We constrain cosmological parameters and galaxy-bias parameters using the combination of galaxy clustering and galaxy-galaxy lensing measurements from the Dark Energy Survey (DES) year-3 data. We describe our modeling framework and choice of scales analyzed, validating their robustness to theoretical uncertainties in small-scale clustering by analyzing simulated data. Using a linear galaxy-bias model and redMaGiC galaxy sample, we obtain 10% constraints on the matter density of the Universe. We also implement a nonlinear galaxy-bias model to probe smaller scales that includes parametrization based on hybrid perturbation theory and find that it leads to a 17% gain in cosmological constraining power. We perform robustness tests of our methodology pipeline and demonstrate stability of the constraints to changes in the theory model. Using the redMaGiC galaxy sample as foreground lens galaxies and adopting the best-fitting cosmological parameters from DES year-1 data, we find the galaxy clustering and galaxy-galaxy lensing measurements to exhibit significant signals akin to decorrelation between galaxies and mass on large scales, which is not expected in any current models. This likely systematic measurement error biases our constraints on galaxy bias and the $S_8$ parameter. We find that a scale-, redshift- and sky-area-independent phenomenological decorrelation parameter can effectively capture this inconsistency between the galaxy clustering and galaxy-galaxy lensing. We trace the source of this correlation to a color-dependent photometric issue and minimize its impact on our result by changing the selection criteria of redMaGiC galaxies. Using this new sample, our constraints on the $S_8$ parameter are consistent with previous studies and we find a small shift in the ${\mathrm{\Omega }}_{\mathrm{m}}$ constraints compared to the fiducial redMaGiC sample.

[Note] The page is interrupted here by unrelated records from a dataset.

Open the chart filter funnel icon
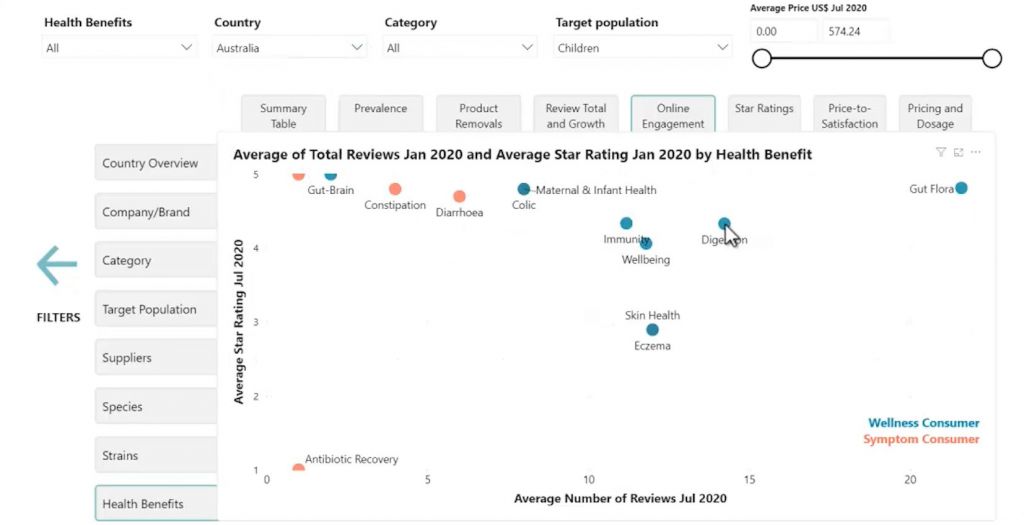This screenshot has height=525, width=1024. 940,152
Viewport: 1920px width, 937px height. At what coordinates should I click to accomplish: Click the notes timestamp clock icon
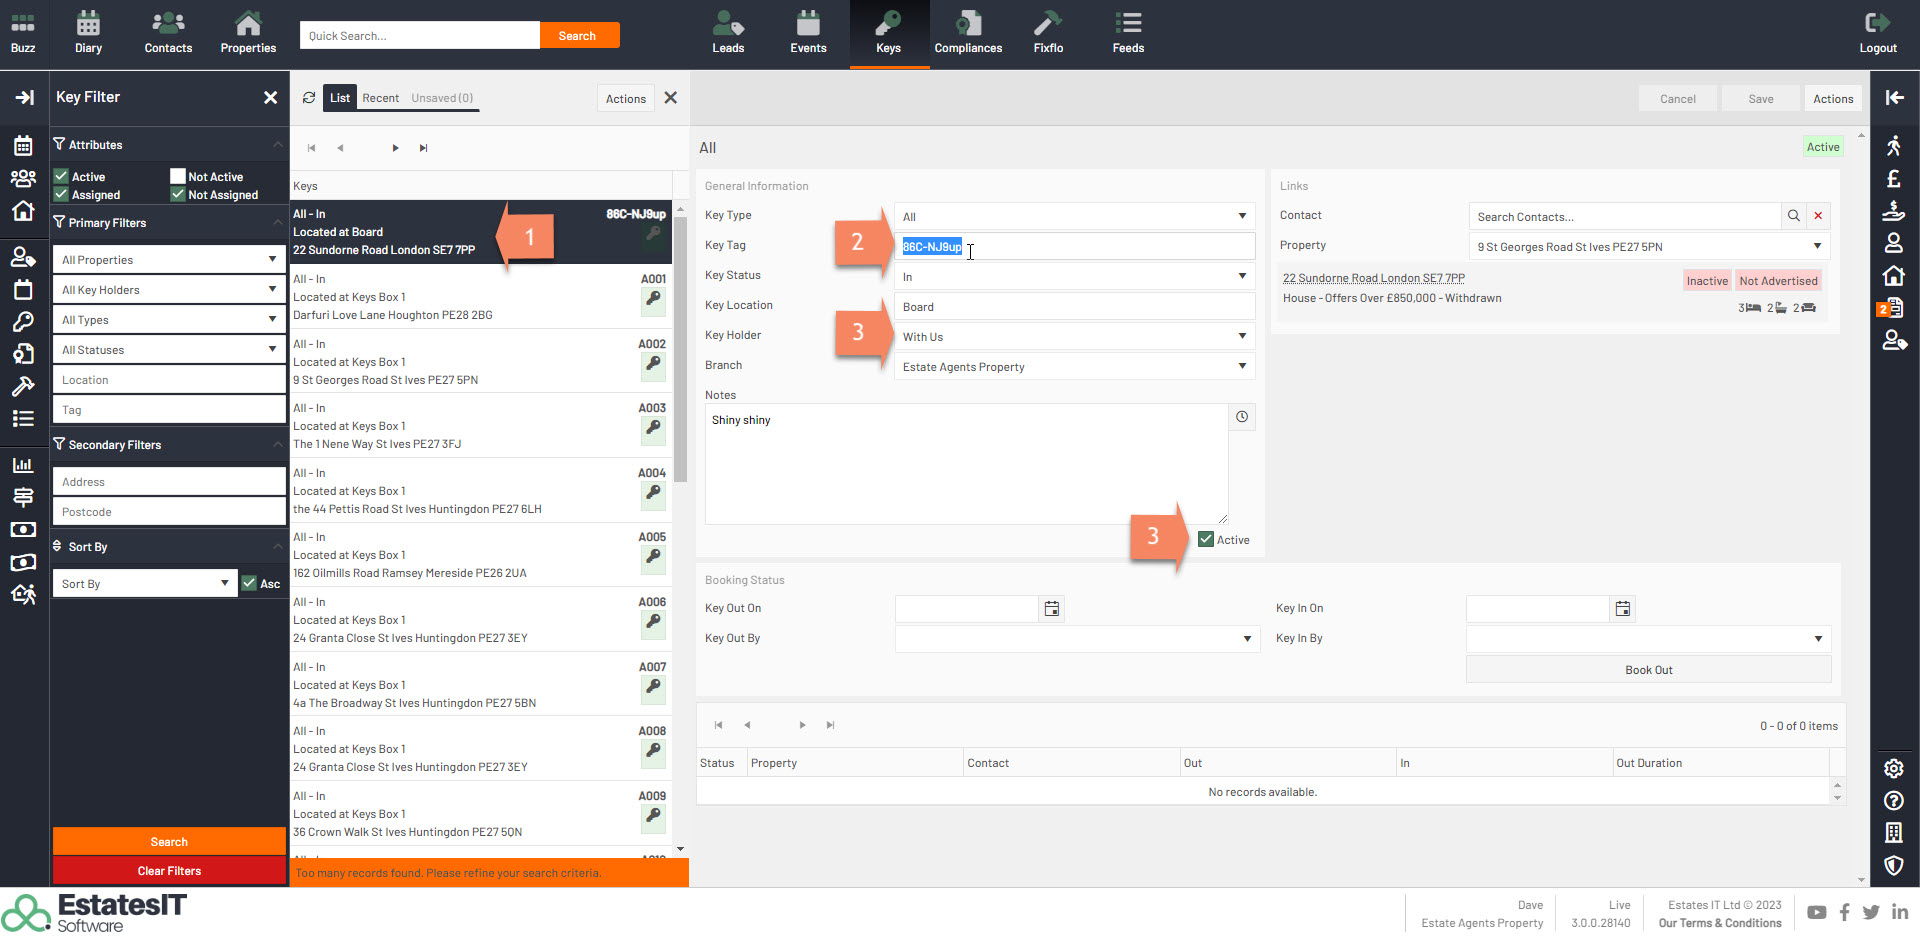click(1241, 417)
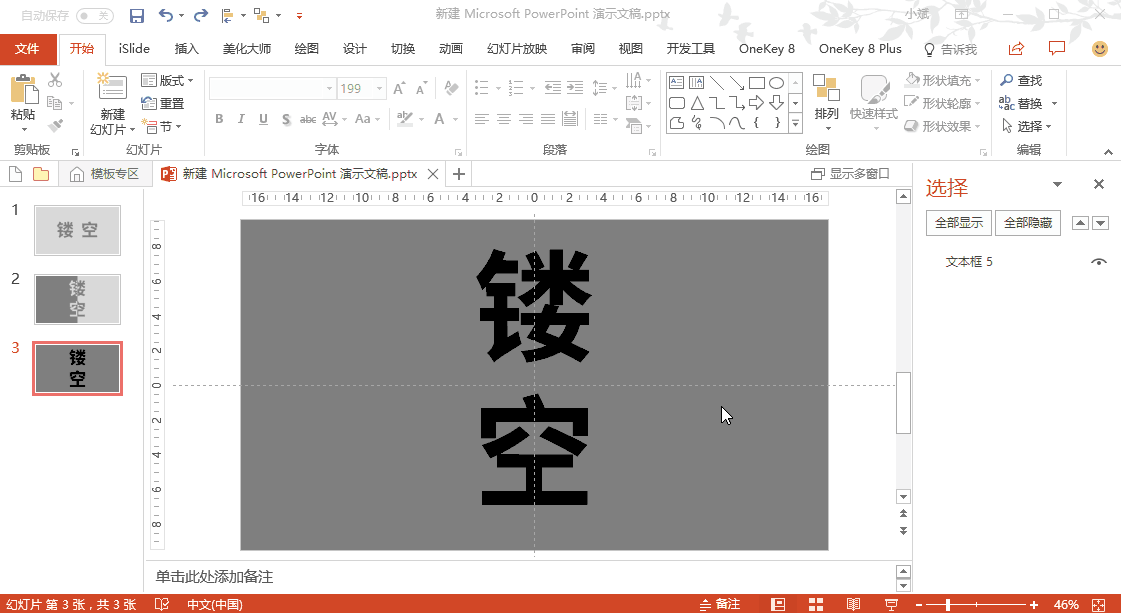Click the Paste (粘贴) icon

point(22,98)
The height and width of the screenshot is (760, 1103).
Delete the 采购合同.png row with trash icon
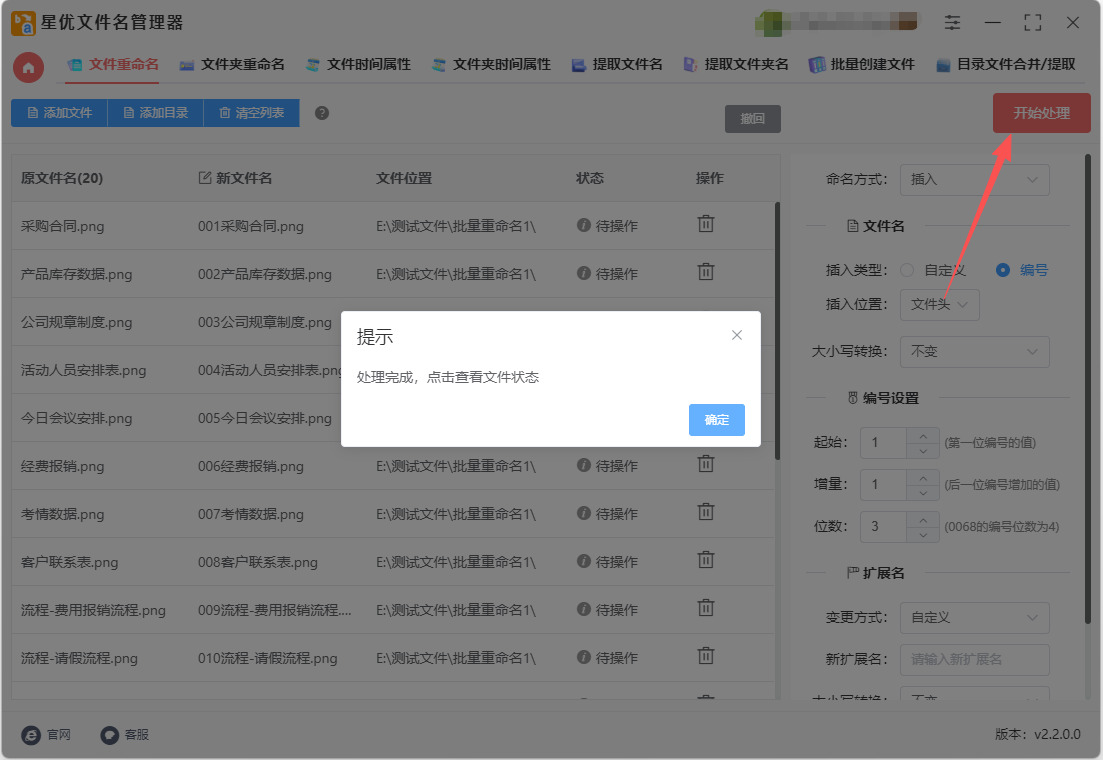706,224
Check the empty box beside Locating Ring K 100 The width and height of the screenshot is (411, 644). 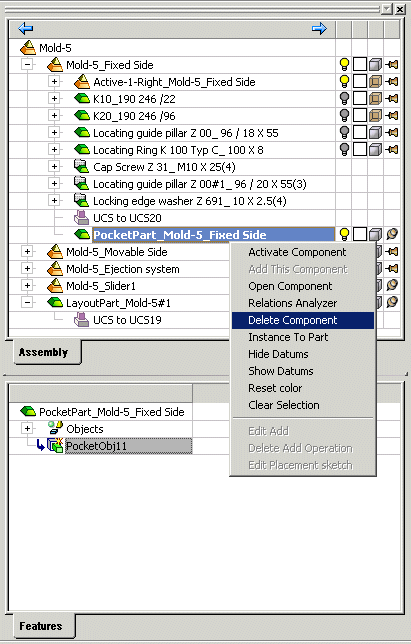point(360,150)
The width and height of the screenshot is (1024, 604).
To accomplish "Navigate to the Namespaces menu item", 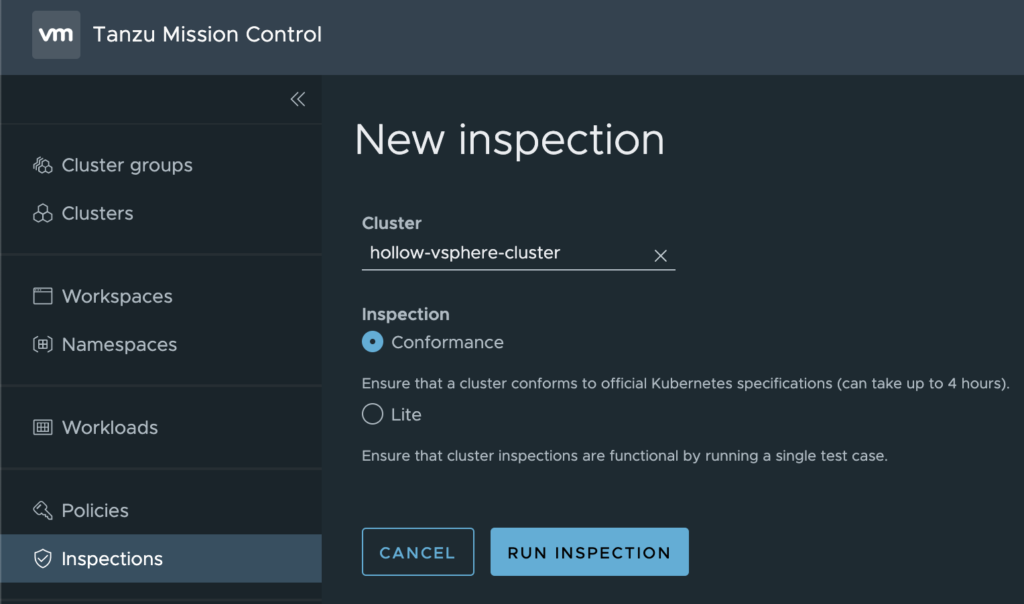I will click(x=119, y=345).
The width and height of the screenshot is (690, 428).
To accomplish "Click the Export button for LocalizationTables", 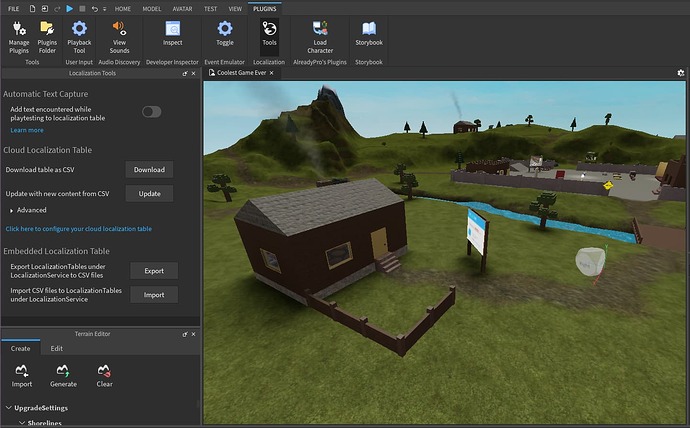I will tap(154, 271).
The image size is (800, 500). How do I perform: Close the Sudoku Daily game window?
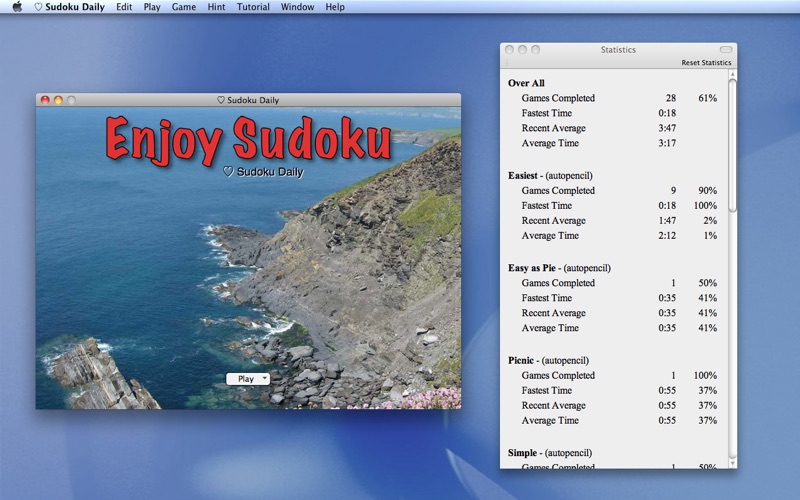pos(45,100)
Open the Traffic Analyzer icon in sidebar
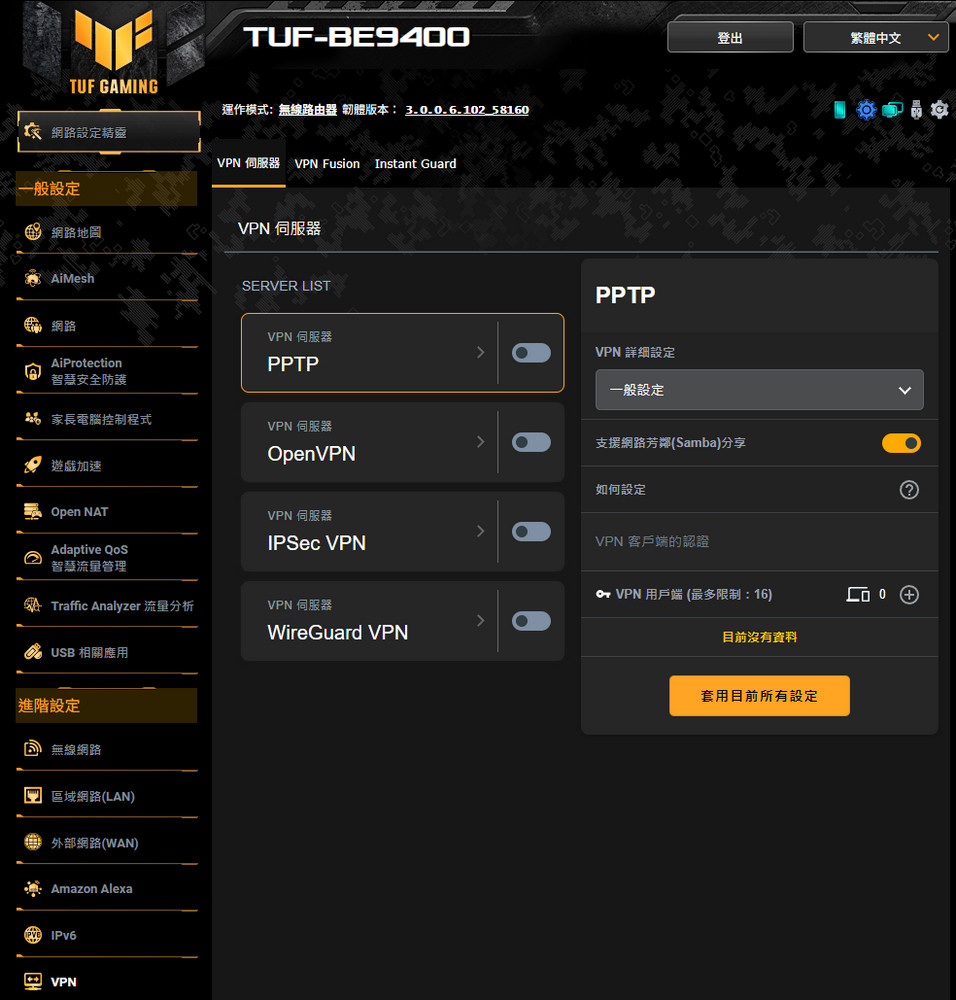 coord(33,605)
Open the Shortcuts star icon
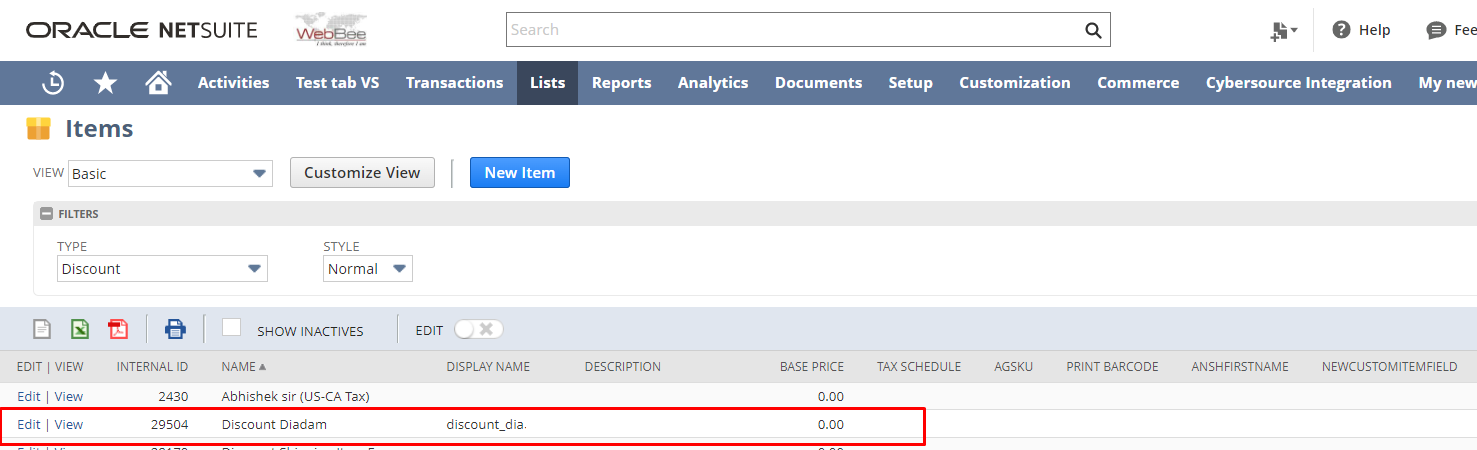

We infer the constraints on the mean host-halo mass of the redMaGiC galaxies in this new sample from the large-scale bias constraints, finding the galaxies occupy halos of mass approximately $1.6\times {10}^{13}{M}_{\odot }/h$.

中文翻译：

---

暗能量调查第 3 年结果：使用 redMaGiC 样本的星系聚类和星系-星系透镜对宇宙学参数和星系偏差模型的约束

我们使用来自暗能量调查 (DES) 第 3 年数据的星系聚类和星系-星系透镜测量的组合来约束宇宙学参数和星系偏差参数。我们描述了我们的建模框架和分析的尺度选择，通过分析模拟数据验证了它们对小规模聚类中理论不确定性的鲁棒性。使用线性星系偏差模型和 redMaGiC 星系样本，我们获得了对宇宙物质密度的 10% 的约束。我们还实现了一个非线性星系偏差模型来探测更小的尺度，包括基于混合扰动理论的参数化，并发现它导致宇宙约束力增加了 17%。我们对我们的方法流程进行稳健性测试，并证明约束对理论模型变化的稳定性。使用 redMaGiC 星系样本作为前景透镜星系，并采用来自 DES 第 1 年数据的最佳宇宙学参数，我们发现星系聚类和星系-星系透镜测量显示出类似于大尺度上星系和质量之间去相关的重要信号，在任何当前模型中都不会出现这种情况。这种可能的系统测量误差使我们对星系偏差的约束和${\mathrm{小号}}_8$范围。我们发现，与尺度、红移和天空区域无关的唯象去相关参数可以有效地捕捉星系团聚和星系-星系透镜之间的这种不一致性。我们将这种相关性的来源追溯到与颜色相关的光度问题，并通过改变 redMaGiC 星系的选择标准来最大限度地减少其对我们结果的影响。使用这个新样本，我们对${\mathrm{小号}}_8$参数与之前的研究一致，我们发现${\mathrm{\Omega }}_{\mathrm{米}}$与基准 redMaGiC 样本相比的约束。我们从大尺度偏差约束中推断出对这个新样本中 redMaGiC 星系平均宿主晕质量的约束，发现星系占据了大约质量晕$1.6\times {10}^{13}{米}_{\odot }/H$.